What you can’t know, as you are doing it, is how all these threads weave themselves into the tapestry of a rich and robust education! The tangents, the diversions, the wasted time “trying” an idea, the correlations and connections, the repetition of the same game day after day, the questions without answers, the googling that didn’t lead where you intended, the days you throw away to leave the house and go to the museum or zoo or movie theater…

It all counts! It’s all part of the education you do intend each and every day. It doesn’t matter if you thought of “it” (whatever “it” is) in advance; it doesn’t matter if you planned the activities. What matters is that you value what happens each day.

________________________

## [What you need to do]
1. Answer these questions about the passage on everyday learning:
(a) What three places does it name for the days you leave the house?
(b) Into what do all the threads weave themselves?
(c) What does it say matters?
2. Carry on the passage on everyday learning, starting after its last sentence.
The lines play no part in this work.

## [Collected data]

________________________

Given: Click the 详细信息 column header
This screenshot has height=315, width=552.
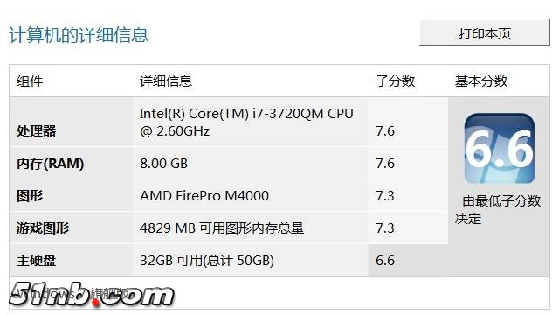Looking at the screenshot, I should click(166, 81).
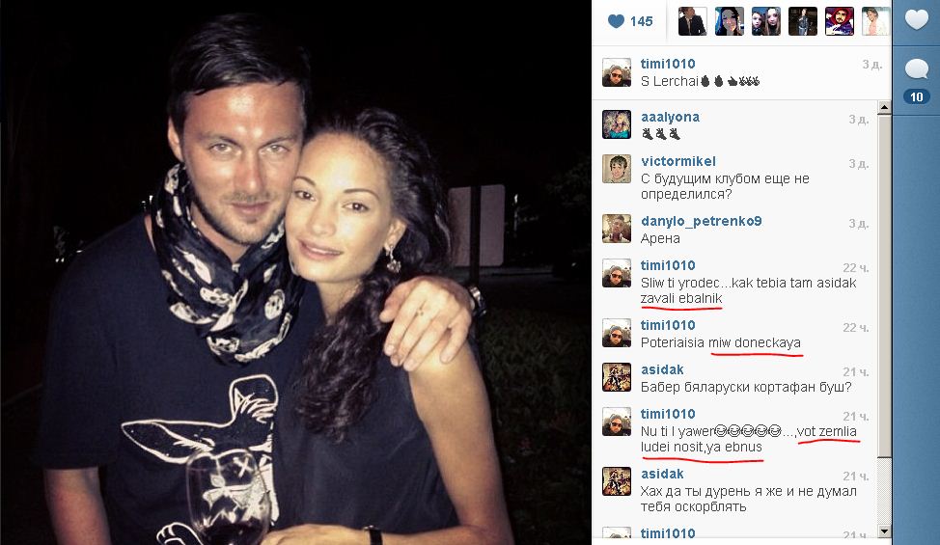940x545 pixels.
Task: Open asidak username above Хах comment
Action: tap(662, 474)
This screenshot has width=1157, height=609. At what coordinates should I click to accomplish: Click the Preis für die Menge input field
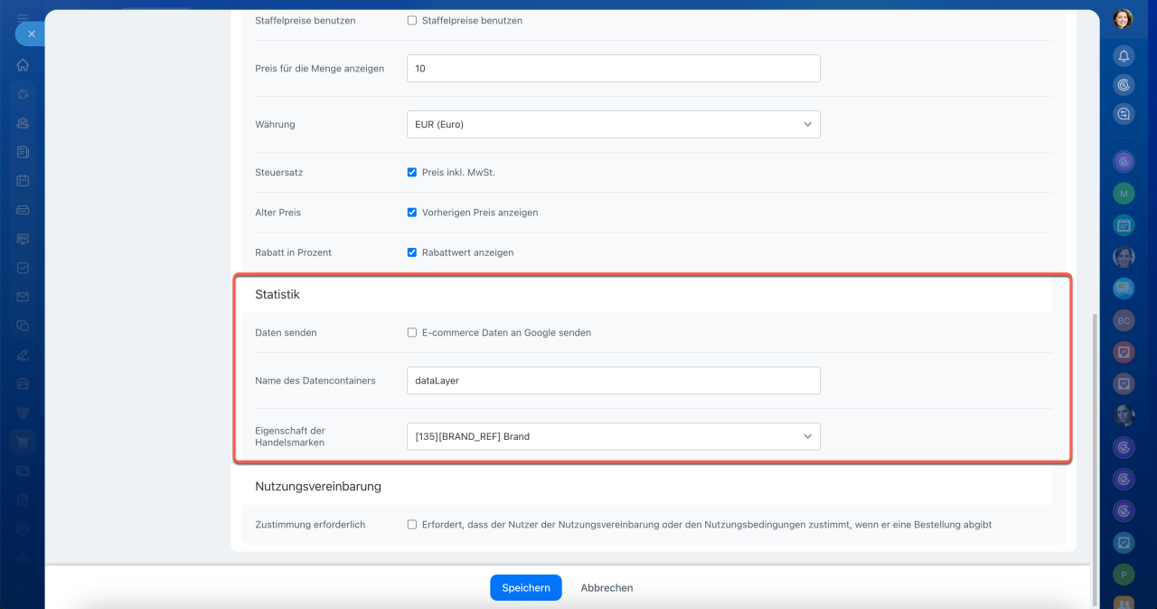click(x=613, y=69)
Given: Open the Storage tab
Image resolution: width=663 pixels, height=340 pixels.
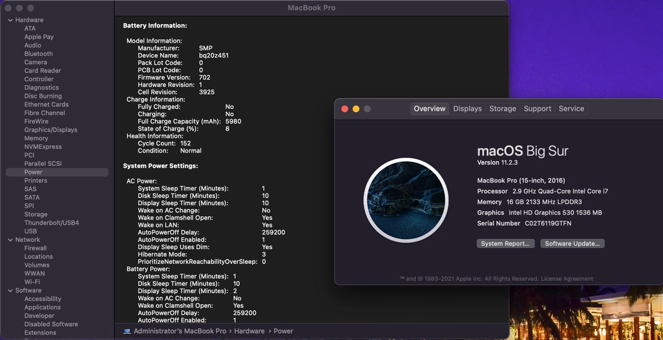Looking at the screenshot, I should pyautogui.click(x=502, y=109).
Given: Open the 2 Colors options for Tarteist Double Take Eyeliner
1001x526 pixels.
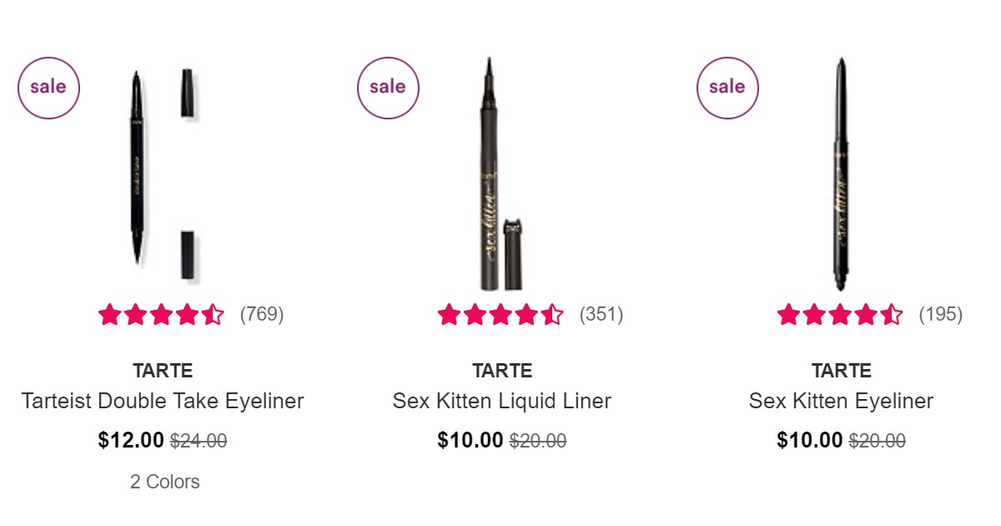Looking at the screenshot, I should click(163, 482).
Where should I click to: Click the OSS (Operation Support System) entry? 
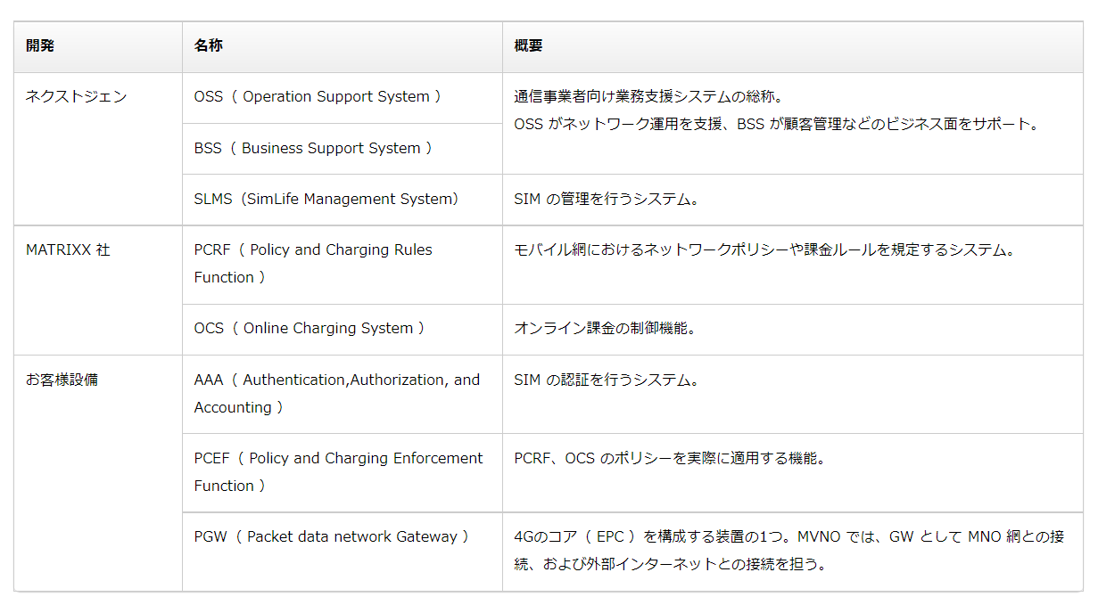[318, 96]
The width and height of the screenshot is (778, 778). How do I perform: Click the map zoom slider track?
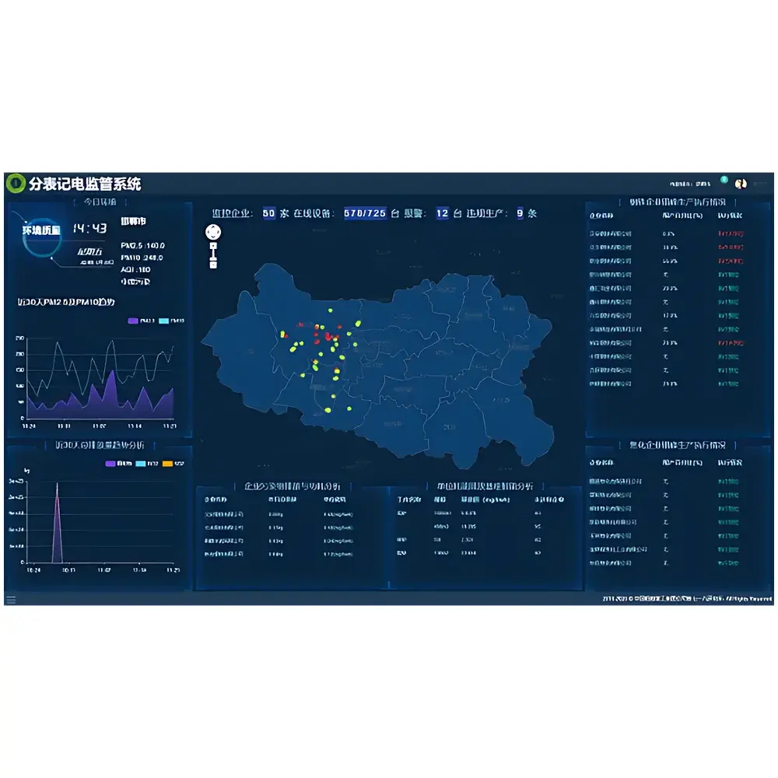coord(213,256)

________________________

## [Responses to the tasks]
1.
(a) The museum, the zoo, and the movie theater.
(b) The tapestry of a rich and robust education.
(c) That you value what happens each day.

2.
As you take notes, as you pay attention to the actual education happening in your home, you will come to peace about your lifestyle. If you resist (if you feel guilty for spending an entire morning playing with handwriting styles), you will deaden the potential liveliness of learning. No plan will be as full of life as the spontaneous curiosity that arises from a child’s question or the interconnections you can make through activity and lessons—acting, singing, game-playing, sculpting, eating, museum-visiting, googling, speech-making, dress up clothes, crafting, sewing, knitting, discussing, reading one more chapter, writing because writing feels like the perfect way to respond to all this material…

One last myth-buster: the other home educators? This is how they live too. Everyone is forging a blend between plans and inspiration, certainty and doubt. That’s the nexus of home education.

Home education is a bold, risky endeavor where you plan and relax, where you offer and respond, where you intend and let go, where you lead and you also follow.

It all counts. So count it!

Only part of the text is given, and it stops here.